WHAT YOU WILL DO – Exactly as written, reproduce the lines from the one that contains "Buy it now (732, 483)" through the end of the records.

RECORDS SUPPLIED –
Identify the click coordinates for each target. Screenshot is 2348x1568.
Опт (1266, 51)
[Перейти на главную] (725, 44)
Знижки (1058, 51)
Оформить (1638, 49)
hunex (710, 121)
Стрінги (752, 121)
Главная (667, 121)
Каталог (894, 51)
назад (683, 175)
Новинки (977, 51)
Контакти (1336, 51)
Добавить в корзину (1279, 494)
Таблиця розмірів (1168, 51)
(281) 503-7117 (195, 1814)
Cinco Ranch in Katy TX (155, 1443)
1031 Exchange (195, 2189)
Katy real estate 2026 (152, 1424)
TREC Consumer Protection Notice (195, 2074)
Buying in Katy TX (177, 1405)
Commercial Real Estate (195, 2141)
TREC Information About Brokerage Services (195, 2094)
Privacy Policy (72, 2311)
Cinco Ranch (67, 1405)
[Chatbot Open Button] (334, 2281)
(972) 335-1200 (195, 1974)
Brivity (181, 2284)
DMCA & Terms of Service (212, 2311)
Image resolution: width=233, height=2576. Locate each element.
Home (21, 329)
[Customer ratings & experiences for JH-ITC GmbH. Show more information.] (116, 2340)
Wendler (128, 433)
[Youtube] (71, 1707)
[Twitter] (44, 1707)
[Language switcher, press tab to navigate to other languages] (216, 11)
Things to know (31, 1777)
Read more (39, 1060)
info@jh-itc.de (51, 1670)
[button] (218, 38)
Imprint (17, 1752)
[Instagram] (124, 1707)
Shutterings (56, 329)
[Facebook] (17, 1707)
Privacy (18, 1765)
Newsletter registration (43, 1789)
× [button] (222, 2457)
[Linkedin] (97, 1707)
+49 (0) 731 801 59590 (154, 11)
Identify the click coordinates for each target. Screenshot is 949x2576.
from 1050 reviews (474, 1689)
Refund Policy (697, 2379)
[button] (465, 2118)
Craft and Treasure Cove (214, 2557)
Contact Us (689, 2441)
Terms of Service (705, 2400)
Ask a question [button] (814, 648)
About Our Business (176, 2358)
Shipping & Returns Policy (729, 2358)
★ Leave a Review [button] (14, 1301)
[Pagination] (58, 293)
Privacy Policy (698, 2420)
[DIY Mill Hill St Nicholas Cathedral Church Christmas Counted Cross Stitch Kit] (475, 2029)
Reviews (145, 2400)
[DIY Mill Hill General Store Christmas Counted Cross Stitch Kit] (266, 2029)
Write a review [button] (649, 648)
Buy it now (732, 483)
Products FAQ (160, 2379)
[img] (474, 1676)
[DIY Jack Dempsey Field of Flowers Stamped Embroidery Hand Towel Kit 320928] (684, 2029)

YOUR RESPONSE –
Buy it now (732, 483)
Products FAQ (160, 2379)
[img] (474, 1676)
[DIY Jack Dempsey Field of Flowers Stamped Embroidery Hand Towel Kit 320928] (684, 2029)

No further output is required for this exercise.